La publication imprimée ou le service de presse en ligne doit mettre à disposition du public un contenu original

Pour être assimilé à une publication de presse ou à un service de presse en ligne (SPEL), un titre ne doit pas avoir pour objet principal la publication de contenus déjà édités sur d’autres supports.

  1. La proportion de reprise de contenus

La reprise de contenus doit demeurer minoritaire, c’est à dire ne pas excéder 50% de la surface rédactionnelle du titre. Pour les SPEL, cette exigence est appréciée au regard des contenus publiés au cours de la période d’examen (i.e. la part des contenus repris ne doit pas excéder 50% des contenus publiés au cours de cette période).

  1. Identification de la reprise de contenus

Tout contenu repris doit être signalé au lecteur, avec mention du titre de la publication originale (éditée sur support papier ou en ligne) et de la date de parution.  

  1. Exclusion du périmètre de contenu original

Sont exclus les titres ayant pour objet principal la reprise de contenus, même s’il s’agit de contenus :

  • libres de droit ;
  • publiés avec l’autorisation de l’éditeur original ;
  • pour lesquels l’éditeur desdits titres et l’éditeur original sont une même personne ou font partie d’un même groupe d’entreprises de presse.

Les titres assimilables à des panoramas/revues de presse (extraits d’autres titres) ou à des anthologies de presse (reprise des articles du titre) sont exclus du bénéfice du régime économique de la presse pour défaut de contenu original.

  • Cas particuliers

La publication simultanée d’un même contenu par un éditeur sur plusieurs supports liés n’est pas regardée comme un défaut de contenu original : sont particulièrement visés ici les titres bimédias, déclinés en une publication et un SPEL, ainsi que les titres divisés en plusieurs éditions, mais partageant un contenu commun majoritaire.

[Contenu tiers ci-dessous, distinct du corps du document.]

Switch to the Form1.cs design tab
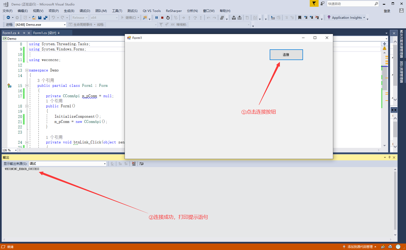click(x=45, y=33)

Les contenus traduits sont considérés comme originaux, l’éditeur doit toutefois veiller à citer le titre de la publication originale (éditée sur support papier et en ligne) et la date de parution.

Lorsqu’une agence de presse produit un contenu spécifique pour un éditeur et que celui-ci est repris tel quel, le critère de contenu original est rempli. Pour les titres dont les contenus sont majoritairement composés de reproduction de dépêches vendues à plusieurs éditeurs, la Commission apprécie le respect de ce critère au regard de l’apport éditorial du titre, hors ces dépêches.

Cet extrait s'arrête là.